START Data records

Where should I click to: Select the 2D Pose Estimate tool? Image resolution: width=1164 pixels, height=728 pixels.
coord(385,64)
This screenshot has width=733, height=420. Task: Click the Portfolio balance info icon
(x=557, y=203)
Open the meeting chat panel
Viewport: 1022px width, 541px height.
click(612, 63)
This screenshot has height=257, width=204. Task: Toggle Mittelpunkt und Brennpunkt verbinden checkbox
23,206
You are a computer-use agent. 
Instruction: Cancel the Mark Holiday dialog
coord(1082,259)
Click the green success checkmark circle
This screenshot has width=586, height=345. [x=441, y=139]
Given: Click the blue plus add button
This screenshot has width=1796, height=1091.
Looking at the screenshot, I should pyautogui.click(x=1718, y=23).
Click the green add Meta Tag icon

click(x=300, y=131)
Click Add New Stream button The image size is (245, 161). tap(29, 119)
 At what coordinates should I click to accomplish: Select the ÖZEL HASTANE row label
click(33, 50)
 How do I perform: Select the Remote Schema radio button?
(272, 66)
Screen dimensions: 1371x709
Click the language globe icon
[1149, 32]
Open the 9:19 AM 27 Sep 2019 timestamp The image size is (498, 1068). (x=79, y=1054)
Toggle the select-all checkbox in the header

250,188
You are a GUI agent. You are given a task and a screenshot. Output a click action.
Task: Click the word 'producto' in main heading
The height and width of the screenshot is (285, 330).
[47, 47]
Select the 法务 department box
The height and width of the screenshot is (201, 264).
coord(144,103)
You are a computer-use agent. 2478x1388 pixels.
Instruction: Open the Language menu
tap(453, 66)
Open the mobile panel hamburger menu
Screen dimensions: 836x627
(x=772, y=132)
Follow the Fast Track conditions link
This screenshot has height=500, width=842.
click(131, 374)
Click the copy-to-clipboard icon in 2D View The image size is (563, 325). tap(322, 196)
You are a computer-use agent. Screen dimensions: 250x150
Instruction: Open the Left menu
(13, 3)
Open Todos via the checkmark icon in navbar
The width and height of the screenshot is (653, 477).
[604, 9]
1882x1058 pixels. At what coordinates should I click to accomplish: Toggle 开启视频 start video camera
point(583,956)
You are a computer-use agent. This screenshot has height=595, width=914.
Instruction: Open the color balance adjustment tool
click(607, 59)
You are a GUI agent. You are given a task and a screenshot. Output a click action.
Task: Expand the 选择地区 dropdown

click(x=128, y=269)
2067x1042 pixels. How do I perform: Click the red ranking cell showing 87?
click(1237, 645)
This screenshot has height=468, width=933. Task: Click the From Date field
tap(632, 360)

END Data records

◆ **Required work**: Copy all of the data above, line for line, without changing anything.

◆ **Complete response**:
Where should I click to: Select the 2D Pose Estimate tool? Image resolution: width=1164 pixels, height=728 pixels.
coord(385,64)
This screenshot has width=733, height=420. Task: Click the Portfolio balance info icon
(x=557, y=203)
Open the meeting chat panel
Viewport: 1022px width, 541px height.
click(612, 63)
This screenshot has height=257, width=204. Task: Toggle Mittelpunkt und Brennpunkt verbinden checkbox
23,206
You are a computer-use agent. 
Instruction: Cancel the Mark Holiday dialog
coord(1082,259)
Click the green success checkmark circle
This screenshot has width=586, height=345. [x=441, y=139]
Given: Click the blue plus add button
This screenshot has width=1796, height=1091.
Looking at the screenshot, I should pyautogui.click(x=1718, y=23).
Click the green add Meta Tag icon

click(x=300, y=131)
Click Add New Stream button The image size is (245, 161). tap(29, 119)
 At what coordinates should I click to accomplish: Select the ÖZEL HASTANE row label
click(33, 50)
 How do I perform: Select the Remote Schema radio button?
(272, 66)
Screen dimensions: 1371x709
Click the language globe icon
[1149, 32]
Open the 9:19 AM 27 Sep 2019 timestamp The image size is (498, 1068). (x=79, y=1054)
Toggle the select-all checkbox in the header

250,188
You are a GUI agent. You are given a task and a screenshot. Output a click action.
Task: Click the word 'producto' in main heading
The height and width of the screenshot is (285, 330).
[47, 47]
Select the 法务 department box
The height and width of the screenshot is (201, 264).
coord(144,103)
You are a computer-use agent. 2478x1388 pixels.
Instruction: Open the Language menu
tap(453, 66)
Open the mobile panel hamburger menu
Screen dimensions: 836x627
(x=772, y=132)
Follow the Fast Track conditions link
This screenshot has height=500, width=842.
click(131, 374)
Click the copy-to-clipboard icon in 2D View The image size is (563, 325). tap(322, 196)
You are a computer-use agent. Screen dimensions: 250x150
Instruction: Open the Left menu
(13, 3)
Open Todos via the checkmark icon in navbar
The width and height of the screenshot is (653, 477).
[604, 9]
1882x1058 pixels. At what coordinates should I click to accomplish: Toggle 开启视频 start video camera
point(583,956)
You are a computer-use agent. This screenshot has height=595, width=914.
Instruction: Open the color balance adjustment tool
click(607, 59)
You are a GUI agent. You are given a task and a screenshot. Output a click action.
Task: Expand the 选择地区 dropdown

click(x=128, y=269)
2067x1042 pixels. How do I perform: Click the red ranking cell showing 87?
click(1237, 645)
This screenshot has height=468, width=933. Task: Click the From Date field
tap(632, 360)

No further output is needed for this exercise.